A 58-year-old white Spanish male was admitted to our hospital in December 1997 because of a 4-week history of oedema of the face, hands and lower extremities. He also complained of headache and blurred vision. His past clinical history was unremarkable and the only symptom he remembered was headaches many years before. He denied intravenous drug abuse or blood transfusions. Physical admission revealed a supine blood pressure of 200/120 mmHg, grade III-IV retinopathy and generalized oedema without adenopathies. The remainder was normal. Laboratory studies showed: haemoglobin 13 g/dl, white cell count 4800/µl, platelet count 313000/µl, ESR 92 mm/h. Serum creatinine 1.6 mg/dl, creatinine clearance (CCr) 47 ml/min, albumin 26 g/l, cholesterol 471 mg/dl, triglycerides 288 mg/dl. Serum bilirubin, alanine and aspartate transaminases and alkaline phosphatases were normal. IgG 864 mg/dl, IgA 425 mg/dl, IgM 155 mg/dl, complement C3 155 mg/dl and complement C4 47 mg/dl. Tests for antinuclear antibodies, c-ANCA, p-ANCA and anti-MBG were negative. The tests for serum antibodies to hepatitis C virus (RIBA 2) and hepatitis B surface antigen were negative but hepatitis B surface antibodies were 574 U/l. Renal ultrasonography revealed normal kidneys. Twenty-four hour urine protein was 15 g. Urinary sediment revealed 30 red cells per high-power field. Urine culture was sterile. HIV screening using the enzyme immunoassay method was highly positive at 1415 (abs indexx100). Immunoblotting (Western blot) revealed antibodies to p18, p34, p36 and gp41. A percutaneous renal biopsy revealed, in haematoxylin–eosin sections, four glomeruli with a mild increase in mesangial matrix and cellularity. Immunofluorescence studies showed mesangial staining for IgA and C3. The interstitium, blood vessels and tubuli were not damaged.

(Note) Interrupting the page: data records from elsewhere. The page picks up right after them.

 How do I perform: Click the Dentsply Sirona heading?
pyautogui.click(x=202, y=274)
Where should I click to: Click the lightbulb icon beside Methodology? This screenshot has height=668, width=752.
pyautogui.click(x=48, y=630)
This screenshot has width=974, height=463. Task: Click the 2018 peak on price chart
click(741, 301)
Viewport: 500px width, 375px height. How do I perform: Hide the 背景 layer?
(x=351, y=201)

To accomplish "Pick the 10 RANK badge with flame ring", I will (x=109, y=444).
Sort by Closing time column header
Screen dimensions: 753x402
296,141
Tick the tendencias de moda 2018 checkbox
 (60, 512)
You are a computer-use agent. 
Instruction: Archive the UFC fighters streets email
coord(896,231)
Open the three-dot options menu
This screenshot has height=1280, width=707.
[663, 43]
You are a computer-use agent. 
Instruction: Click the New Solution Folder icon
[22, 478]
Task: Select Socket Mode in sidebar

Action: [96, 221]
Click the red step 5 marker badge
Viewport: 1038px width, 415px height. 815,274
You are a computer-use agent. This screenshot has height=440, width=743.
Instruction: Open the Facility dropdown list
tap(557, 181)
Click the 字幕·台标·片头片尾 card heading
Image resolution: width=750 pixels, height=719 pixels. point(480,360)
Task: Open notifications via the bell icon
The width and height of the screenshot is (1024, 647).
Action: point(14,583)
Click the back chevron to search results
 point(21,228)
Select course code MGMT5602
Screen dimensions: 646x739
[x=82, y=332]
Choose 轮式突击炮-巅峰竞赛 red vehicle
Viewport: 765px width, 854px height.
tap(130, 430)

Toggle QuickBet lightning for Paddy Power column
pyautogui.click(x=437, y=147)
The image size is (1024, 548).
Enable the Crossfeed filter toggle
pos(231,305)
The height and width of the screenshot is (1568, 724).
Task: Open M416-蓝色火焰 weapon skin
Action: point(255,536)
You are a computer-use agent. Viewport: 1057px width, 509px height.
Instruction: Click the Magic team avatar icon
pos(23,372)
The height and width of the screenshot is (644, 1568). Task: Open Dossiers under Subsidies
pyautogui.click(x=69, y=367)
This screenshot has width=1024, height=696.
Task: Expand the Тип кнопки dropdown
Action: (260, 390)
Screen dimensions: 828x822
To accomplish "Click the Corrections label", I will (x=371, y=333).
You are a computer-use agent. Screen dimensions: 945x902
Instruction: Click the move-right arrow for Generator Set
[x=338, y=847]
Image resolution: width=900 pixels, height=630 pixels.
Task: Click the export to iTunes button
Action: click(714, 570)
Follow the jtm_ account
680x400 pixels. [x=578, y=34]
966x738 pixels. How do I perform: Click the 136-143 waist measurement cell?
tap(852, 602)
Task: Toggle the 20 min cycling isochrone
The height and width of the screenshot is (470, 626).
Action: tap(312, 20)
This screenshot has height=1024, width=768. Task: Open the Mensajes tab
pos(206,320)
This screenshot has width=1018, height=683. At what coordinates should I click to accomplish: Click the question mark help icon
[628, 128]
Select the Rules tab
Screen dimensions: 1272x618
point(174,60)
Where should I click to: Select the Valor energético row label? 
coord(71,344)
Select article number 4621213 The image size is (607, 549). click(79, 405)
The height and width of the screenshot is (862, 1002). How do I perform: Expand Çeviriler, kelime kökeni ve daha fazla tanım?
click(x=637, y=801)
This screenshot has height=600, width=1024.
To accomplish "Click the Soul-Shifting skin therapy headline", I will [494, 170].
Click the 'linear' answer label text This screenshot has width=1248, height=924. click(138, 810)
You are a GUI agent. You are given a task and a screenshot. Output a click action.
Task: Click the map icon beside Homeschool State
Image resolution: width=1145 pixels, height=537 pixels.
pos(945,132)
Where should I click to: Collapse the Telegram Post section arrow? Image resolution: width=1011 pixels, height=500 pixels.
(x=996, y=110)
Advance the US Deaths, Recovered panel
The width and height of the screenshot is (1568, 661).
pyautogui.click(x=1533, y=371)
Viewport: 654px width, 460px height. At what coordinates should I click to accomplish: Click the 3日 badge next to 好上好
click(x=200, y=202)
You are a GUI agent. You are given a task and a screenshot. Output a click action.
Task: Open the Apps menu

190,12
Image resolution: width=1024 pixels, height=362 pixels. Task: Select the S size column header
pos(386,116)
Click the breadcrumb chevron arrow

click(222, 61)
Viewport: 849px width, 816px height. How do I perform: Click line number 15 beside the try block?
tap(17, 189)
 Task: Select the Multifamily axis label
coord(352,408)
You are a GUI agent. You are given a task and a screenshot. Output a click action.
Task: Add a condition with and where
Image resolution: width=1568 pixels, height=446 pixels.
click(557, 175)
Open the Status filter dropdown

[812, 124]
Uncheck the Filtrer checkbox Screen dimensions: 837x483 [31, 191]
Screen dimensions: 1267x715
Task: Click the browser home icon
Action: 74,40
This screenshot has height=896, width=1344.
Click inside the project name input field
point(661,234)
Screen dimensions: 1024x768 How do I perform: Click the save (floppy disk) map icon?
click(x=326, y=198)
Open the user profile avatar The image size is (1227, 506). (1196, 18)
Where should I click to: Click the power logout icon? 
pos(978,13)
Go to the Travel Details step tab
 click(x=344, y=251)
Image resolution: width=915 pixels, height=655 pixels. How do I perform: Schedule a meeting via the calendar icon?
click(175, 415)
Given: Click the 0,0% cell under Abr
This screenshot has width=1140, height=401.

The patient was started on prednisone, 1 mg/kg/day, with remission of proteinuria in 12 weeks. The prednisone regimen was then changed from a daily dose to an alternate-day, slowly tapering schedule. Seven months later, when steroids were stopped he relapsed. Prednisone was restarted at the same dose, with prompt remission. He developed steroid-induced diabetes mellitus that was controlled with diet and Candida esophagitis, treated with oral fluconazole. During follow-up hypertension was treated with lisinopril 20 mg/day and for several weeks nifedipine GITS 30 mg/day. He partially recovered renal function but moderate renal insufficiency persisted during follow-up (serum creatinine 1.2–1.3 mg/dl). Following the diagnosis of HIV infection he received antiretroviral therapy with two nucleotide analogue reverse transcriptase inhibitors (zidovudine and lamivudine) and the proteinase inhibitor indinavir. His pre-treatment CD4 count (flow cytometry) was 387/mm3 and plasma HIV RNA levels (PCR) 165x1000 copies/ml. The evolution of renal function, proteinuria, serum cholesterol, peripheral CD4 count, plasma viral load and treatment is shown in Table 1Go.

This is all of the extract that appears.